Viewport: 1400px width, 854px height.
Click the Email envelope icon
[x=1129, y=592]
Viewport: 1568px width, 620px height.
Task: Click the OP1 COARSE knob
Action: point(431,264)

★ ★ ★ ★

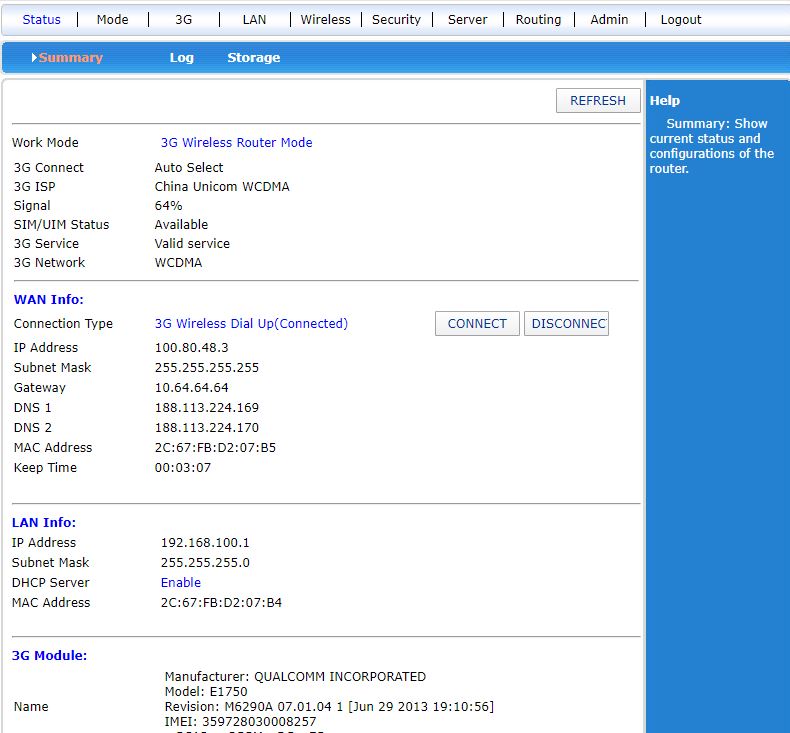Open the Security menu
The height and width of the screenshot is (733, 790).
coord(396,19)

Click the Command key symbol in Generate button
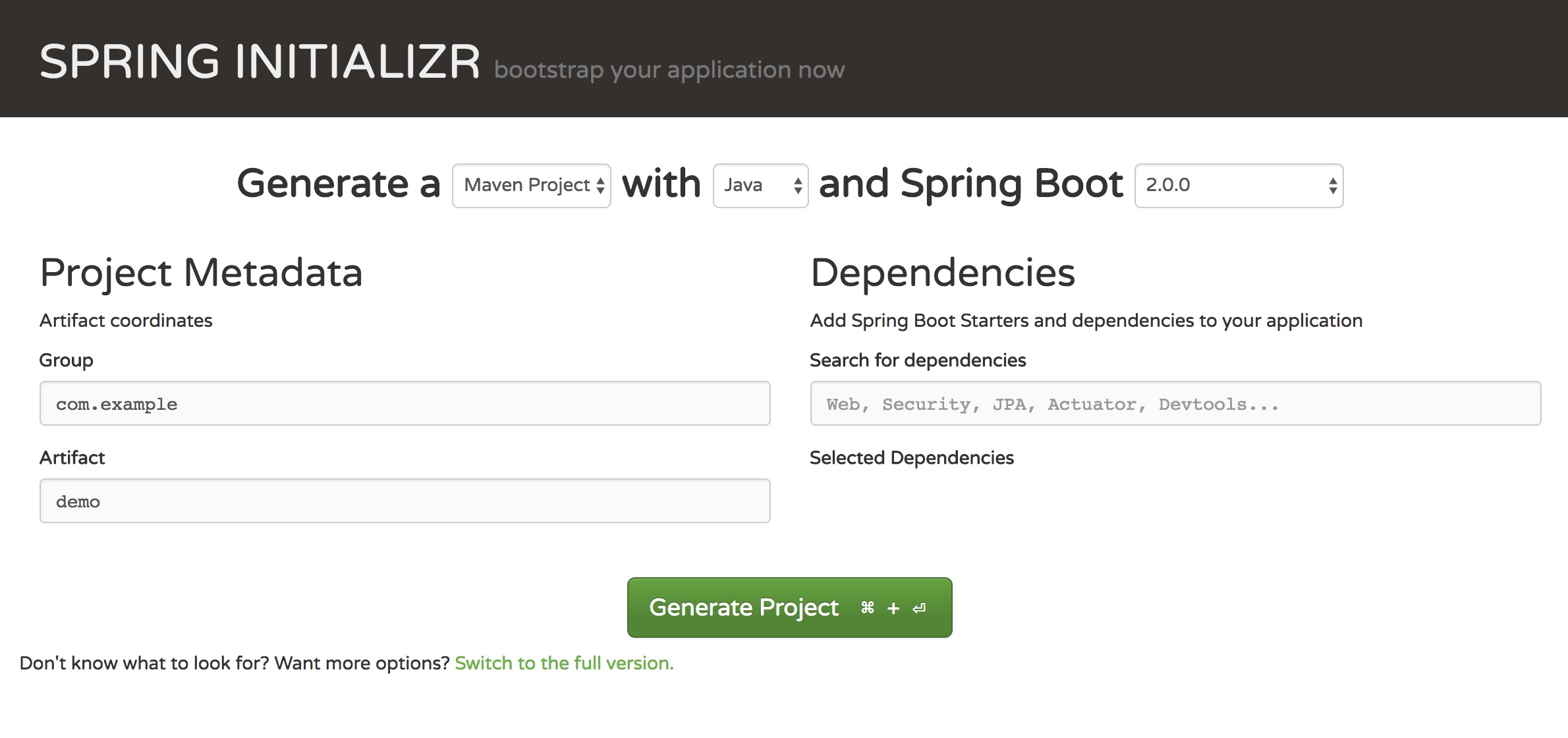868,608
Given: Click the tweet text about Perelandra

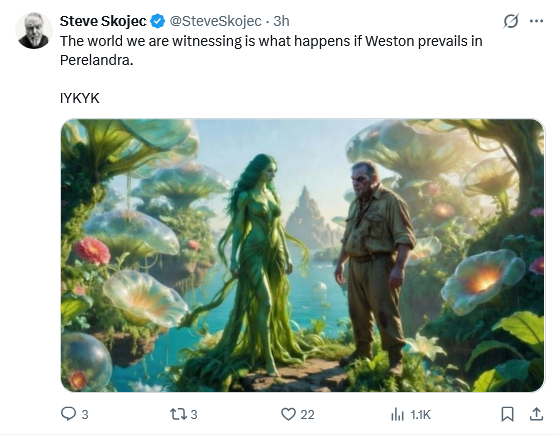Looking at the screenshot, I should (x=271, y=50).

★ ★ ★ ★

## [EXERCISE]
Copy the data word for word, beginning with the line that contains "Viewport: 1400px width, 854px height." and ending after the line that contains "Action: point(431,264)".

## [OUTPUT OF THE TASK]
Viewport: 1400px width, 854px height.
Click the Email envelope icon
[x=1129, y=592]
Viewport: 1568px width, 620px height.
Task: Click the OP1 COARSE knob
Action: point(431,264)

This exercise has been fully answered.